• _Written problem_
Convert every line of the items below into a JSON list of strings, with one string per line and blank lines left out.

================================

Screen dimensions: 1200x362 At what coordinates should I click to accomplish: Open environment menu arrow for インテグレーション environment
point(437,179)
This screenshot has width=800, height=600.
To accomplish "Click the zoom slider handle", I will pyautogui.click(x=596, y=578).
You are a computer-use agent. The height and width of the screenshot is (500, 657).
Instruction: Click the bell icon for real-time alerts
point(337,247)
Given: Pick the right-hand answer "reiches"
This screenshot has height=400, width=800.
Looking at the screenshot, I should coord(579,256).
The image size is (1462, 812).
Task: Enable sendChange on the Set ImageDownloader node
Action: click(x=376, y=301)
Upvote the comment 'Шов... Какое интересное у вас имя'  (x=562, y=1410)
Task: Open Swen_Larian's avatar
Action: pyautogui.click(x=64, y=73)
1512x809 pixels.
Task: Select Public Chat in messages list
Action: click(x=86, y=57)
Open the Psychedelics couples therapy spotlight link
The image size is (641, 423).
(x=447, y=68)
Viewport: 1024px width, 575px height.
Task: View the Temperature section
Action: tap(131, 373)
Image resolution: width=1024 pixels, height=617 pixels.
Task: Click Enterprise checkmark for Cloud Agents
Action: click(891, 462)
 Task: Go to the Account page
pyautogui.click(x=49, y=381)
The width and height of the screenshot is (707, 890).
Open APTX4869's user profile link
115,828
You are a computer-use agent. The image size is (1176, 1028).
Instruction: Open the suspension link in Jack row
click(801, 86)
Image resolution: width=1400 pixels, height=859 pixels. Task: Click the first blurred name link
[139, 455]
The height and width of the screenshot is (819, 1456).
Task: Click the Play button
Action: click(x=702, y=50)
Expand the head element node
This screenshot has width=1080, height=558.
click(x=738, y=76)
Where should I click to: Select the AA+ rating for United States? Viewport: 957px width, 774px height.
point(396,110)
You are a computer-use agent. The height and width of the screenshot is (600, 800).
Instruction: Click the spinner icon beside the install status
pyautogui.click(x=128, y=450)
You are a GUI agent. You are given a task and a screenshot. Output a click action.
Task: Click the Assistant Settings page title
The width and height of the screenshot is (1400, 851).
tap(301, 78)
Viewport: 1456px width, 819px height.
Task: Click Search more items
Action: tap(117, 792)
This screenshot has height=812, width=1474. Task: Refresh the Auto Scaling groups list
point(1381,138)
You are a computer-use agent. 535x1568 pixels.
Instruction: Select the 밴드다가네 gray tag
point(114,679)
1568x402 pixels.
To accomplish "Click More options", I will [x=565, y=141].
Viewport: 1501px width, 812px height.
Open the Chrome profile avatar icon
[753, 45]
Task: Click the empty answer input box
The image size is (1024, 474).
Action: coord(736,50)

================================

• _Answer to this task_
[
  "Screen dimensions: 1200x362 At what coordinates should I click to accomplish: Open environment menu arrow for インテグレーション environment",
  "point(437,179)",
  "This screenshot has width=800, height=600.",
  "To accomplish \"Click the zoom slider handle\", I will pyautogui.click(x=596, y=578).",
  "You are a computer-use agent. The height and width of the screenshot is (500, 657).",
  "Instruction: Click the bell icon for real-time alerts",
  "point(337,247)",
  "Given: Pick the right-hand answer \"reiches\"",
  "This screenshot has height=400, width=800.",
  "Looking at the screenshot, I should coord(579,256).",
  "The image size is (1462, 812).",
  "Task: Enable sendChange on the Set ImageDownloader node",
  "Action: click(x=376, y=301)",
  "Upvote the comment 'Шов... Какое интересное у вас имя'  (x=562, y=1410)",
  "Task: Open Swen_Larian's avatar",
  "Action: pyautogui.click(x=64, y=73)",
  "1512x809 pixels.",
  "Task: Select Public Chat in messages list",
  "Action: click(x=86, y=57)",
  "Open the Psychedelics couples therapy spotlight link",
  "The image size is (641, 423).",
  "(x=447, y=68)",
  "Viewport: 1024px width, 575px height.",
  "Task: View the Temperature section",
  "Action: tap(131, 373)",
  "Image resolution: width=1024 pixels, height=617 pixels.",
  "Task: Click Enterprise checkmark for Cloud Agents",
  "Action: click(891, 462)",
  " Task: Go to the Account page",
  "pyautogui.click(x=49, y=381)",
  "The width and height of the screenshot is (707, 890).",
  "Open APTX4869's user profile link",
  "115,828",
  "You are a computer-use agent. The image size is (1176, 1028).",
  "Instruction: Open the suspension link in Jack row",
  "click(801, 86)",
  "Image resolution: width=1400 pixels, height=859 pixels. Task: Click the first blurred name link",
  "[139, 455]",
  "The height and width of the screenshot is (819, 1456).",
  "Task: Click the Play button",
  "Action: click(x=702, y=50)",
  "Expand the head element node",
  "This screenshot has width=1080, height=558.",
  "click(x=738, y=76)",
  "Where should I click to: Select the AA+ rating for United States? Viewport: 957px width, 774px height.",
  "point(396,110)",
  "You are a computer-use agent. The height and width of the screenshot is (600, 800).",
  "Instruction: Click the spinner icon beside the install status",
  "pyautogui.click(x=128, y=450)",
  "You are a GUI agent. You are given a task and a screenshot. Output a click action.",
  "Task: Click the Assistant Settings page title",
  "The width and height of the screenshot is (1400, 851).",
  "tap(301, 78)",
  "Viewport: 1456px width, 819px height.",
  "Task: Click Search more items",
  "Action: tap(117, 792)",
  "This screenshot has height=812, width=1474. Task: Refresh the Auto Scaling groups list",
  "point(1381,138)",
  "You are a computer-use agent. 535x1568 pixels.",
  "Instruction: Select the 밴드다가네 gray tag",
  "point(114,679)",
  "1568x402 pixels.",
  "To accomplish \"Click More options\", I will [x=565, y=141].",
  "Viewport: 1501px width, 812px height.",
  "Open the Chrome profile avatar icon",
  "[753, 45]",
  "Task: Click the empty answer input box",
  "The image size is (1024, 474).",
  "Action: coord(736,50)"
]